Gather every line in the items below that contains the word "resolution", and copy each one in full.

[Records from a data source]
* begin *

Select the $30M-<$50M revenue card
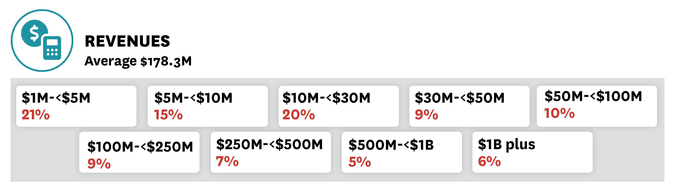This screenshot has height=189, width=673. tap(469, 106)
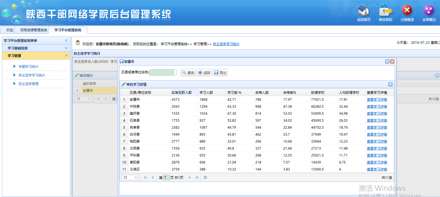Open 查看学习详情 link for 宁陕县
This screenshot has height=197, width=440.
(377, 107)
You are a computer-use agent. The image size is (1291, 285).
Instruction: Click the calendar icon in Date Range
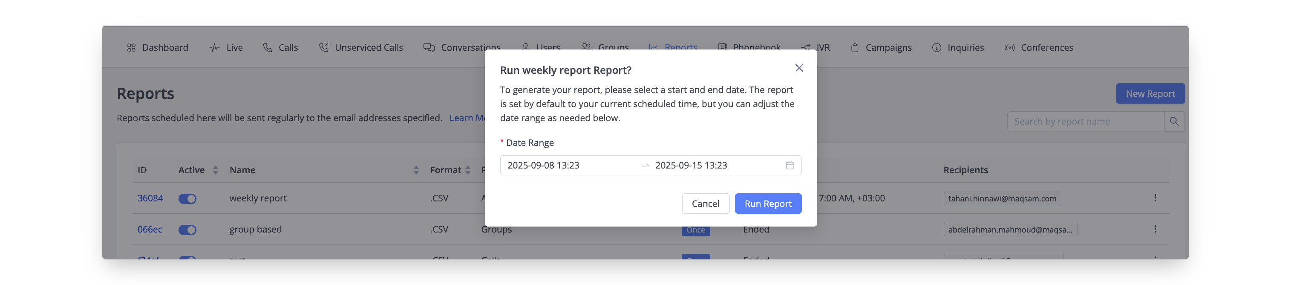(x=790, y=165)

* end *
* begin *

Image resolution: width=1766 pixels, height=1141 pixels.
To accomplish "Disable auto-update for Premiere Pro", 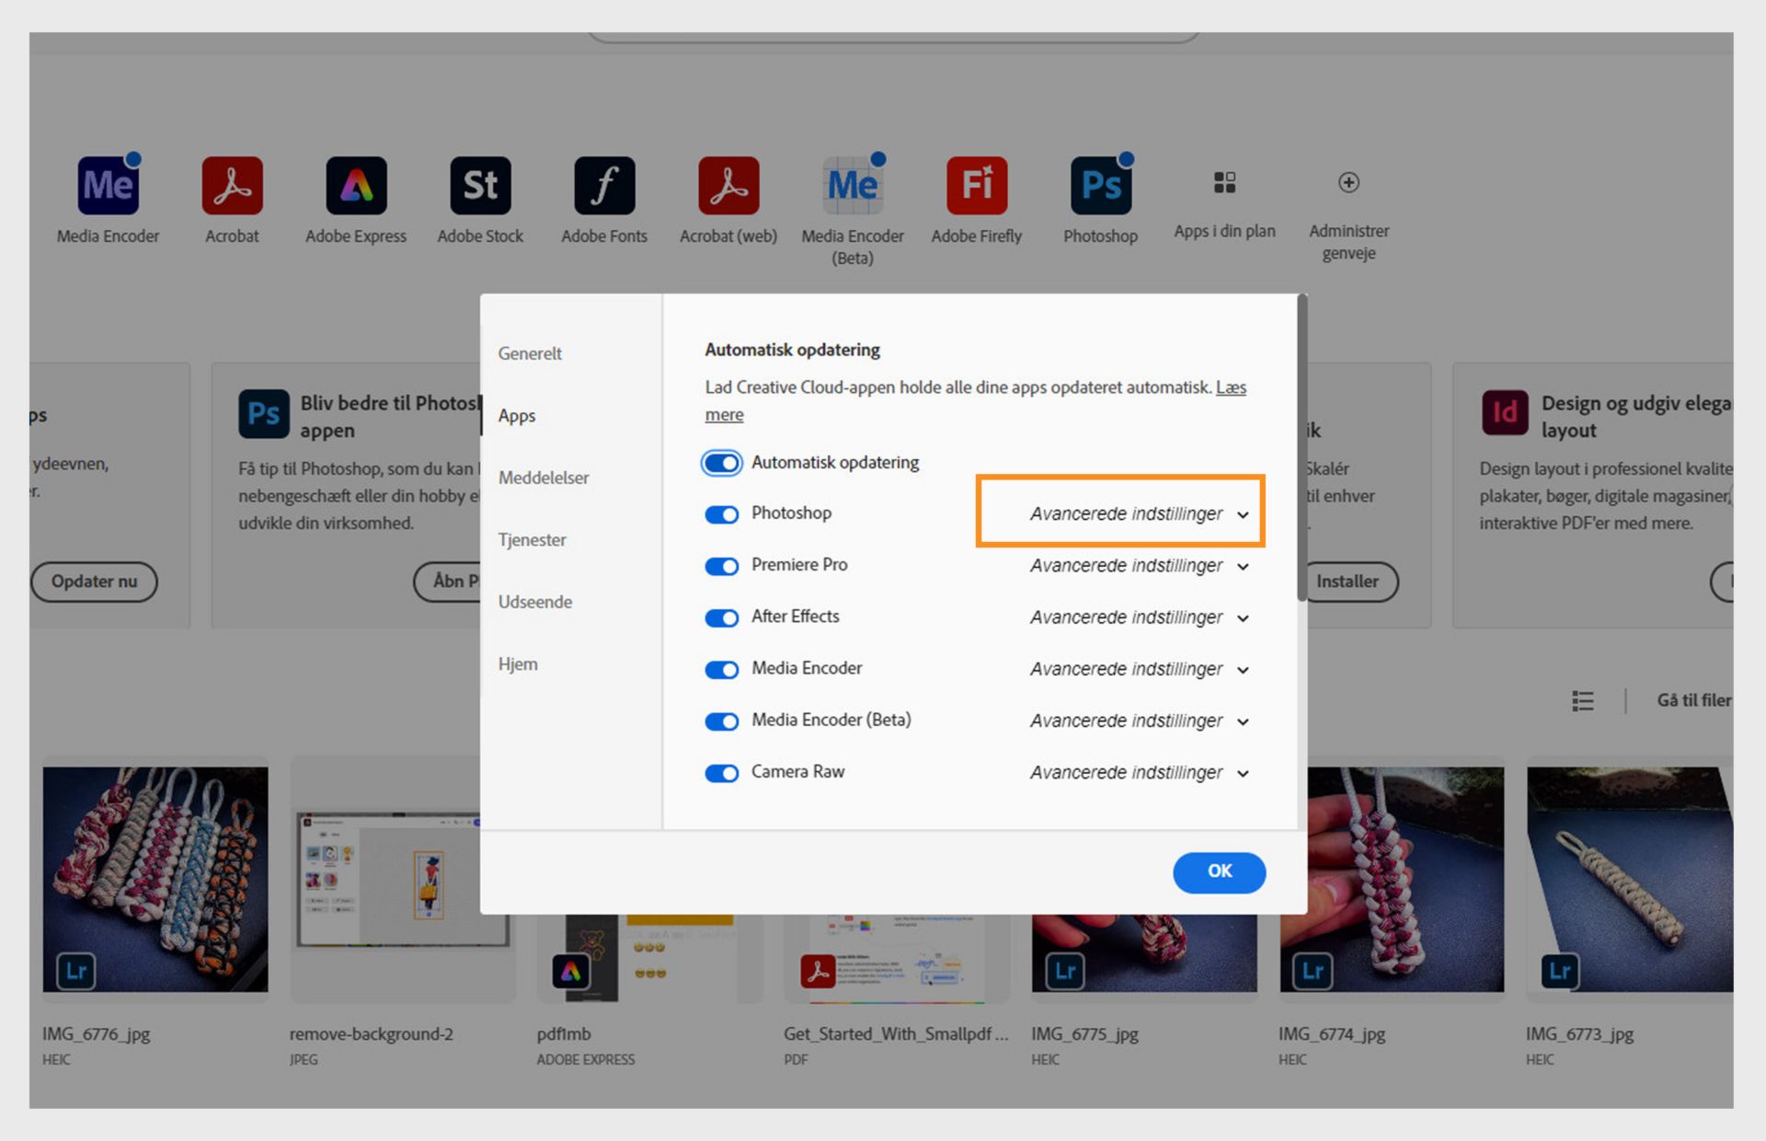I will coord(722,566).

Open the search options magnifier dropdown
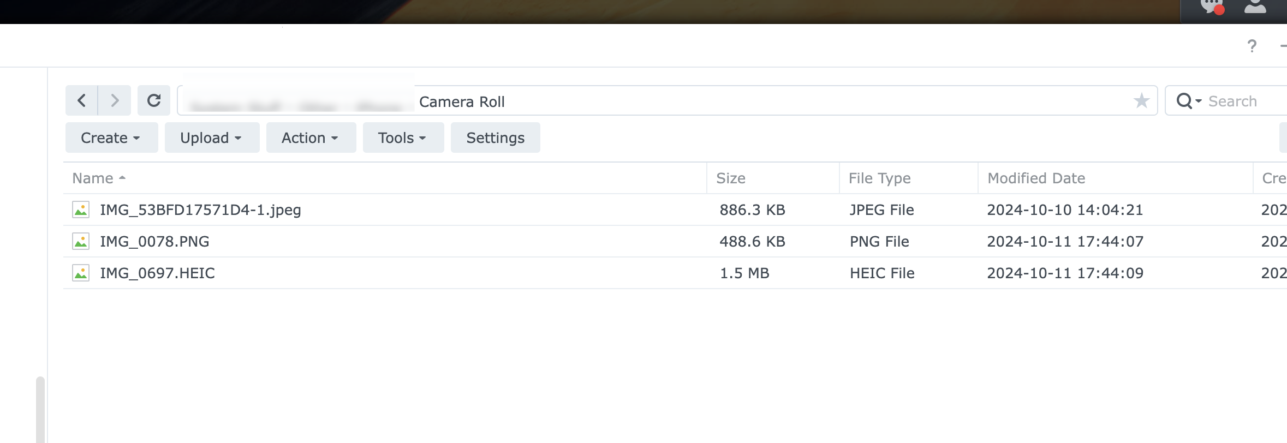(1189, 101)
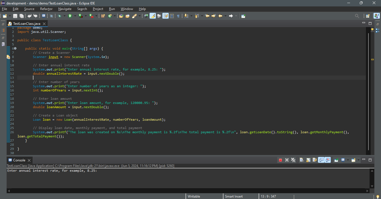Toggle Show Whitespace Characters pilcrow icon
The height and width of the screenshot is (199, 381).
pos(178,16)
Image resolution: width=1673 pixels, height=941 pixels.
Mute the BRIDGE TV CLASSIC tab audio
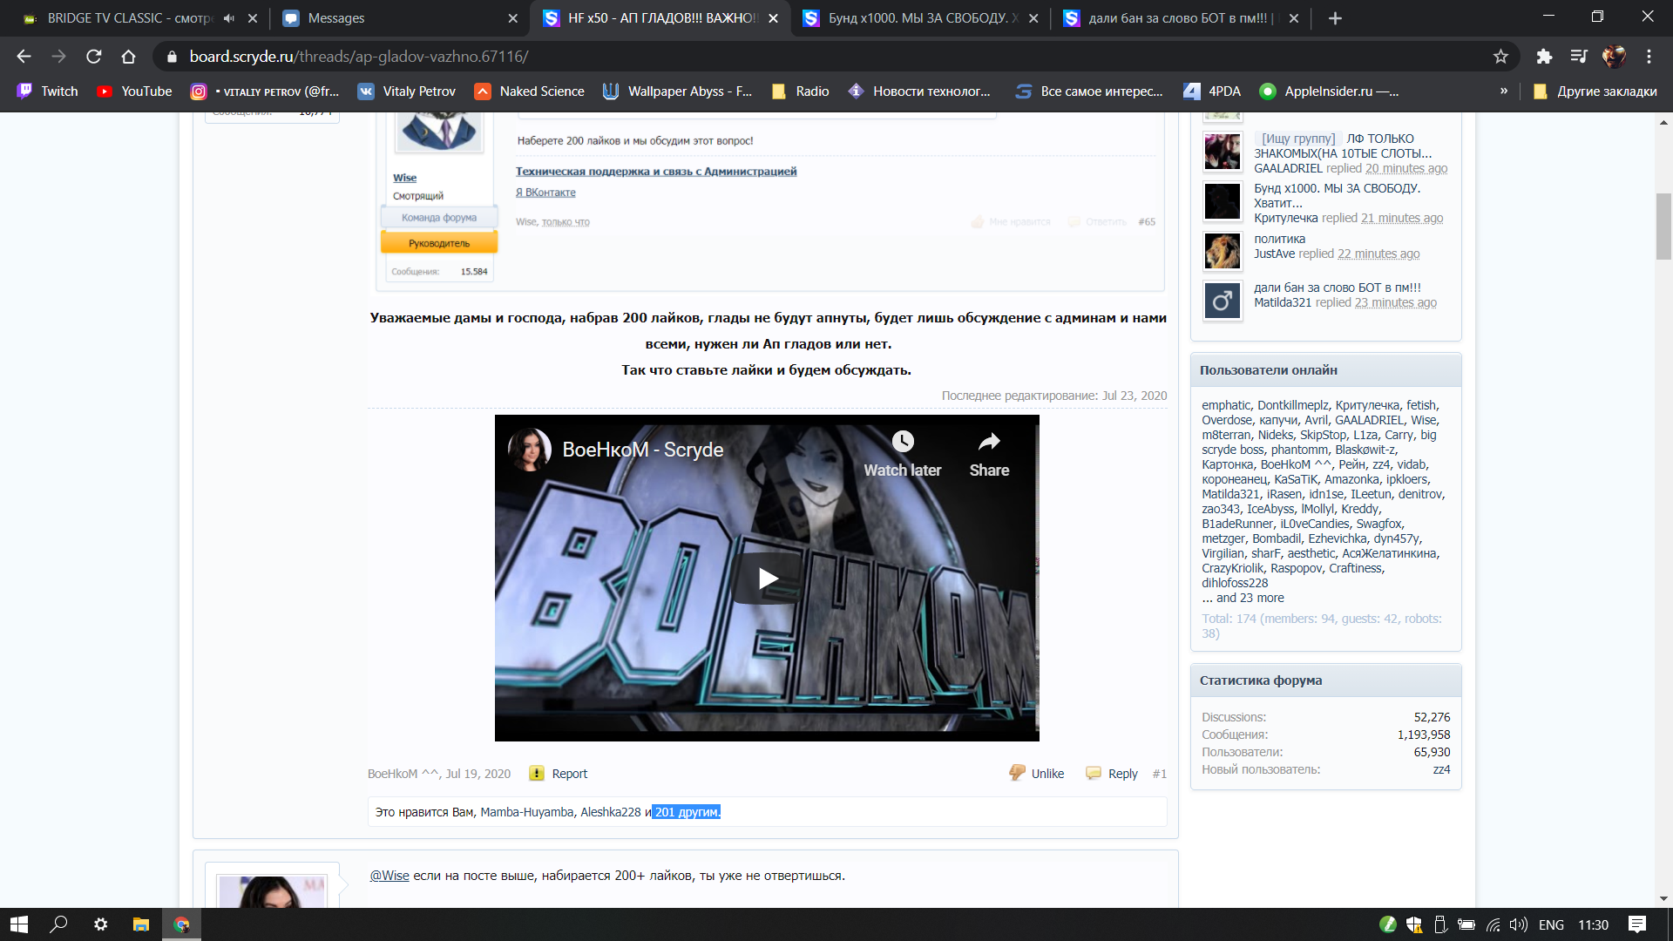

* end *
* begin *

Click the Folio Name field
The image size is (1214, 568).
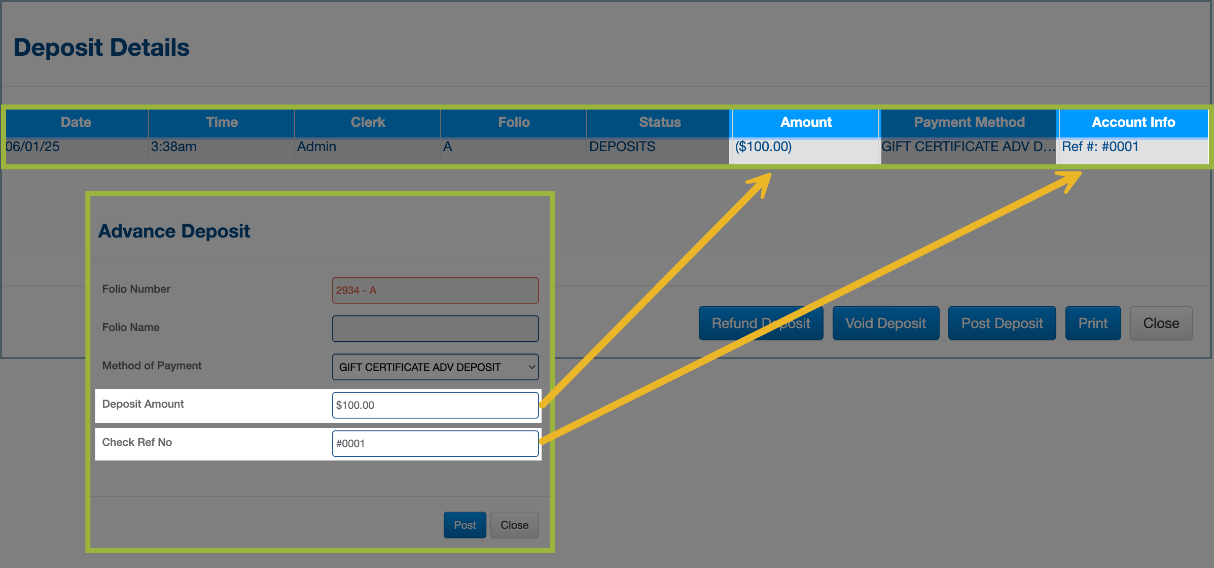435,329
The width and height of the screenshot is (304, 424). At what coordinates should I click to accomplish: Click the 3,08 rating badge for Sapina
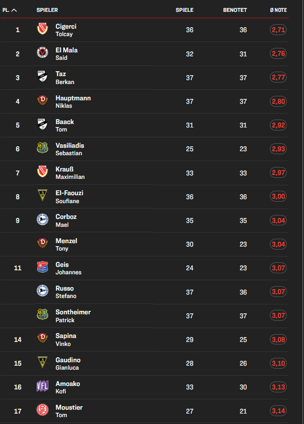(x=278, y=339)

* end *

- Solution to this problem -
Image resolution: width=1766 pixels, height=1141 pixels.
Image resolution: width=1673 pixels, height=941 pixels.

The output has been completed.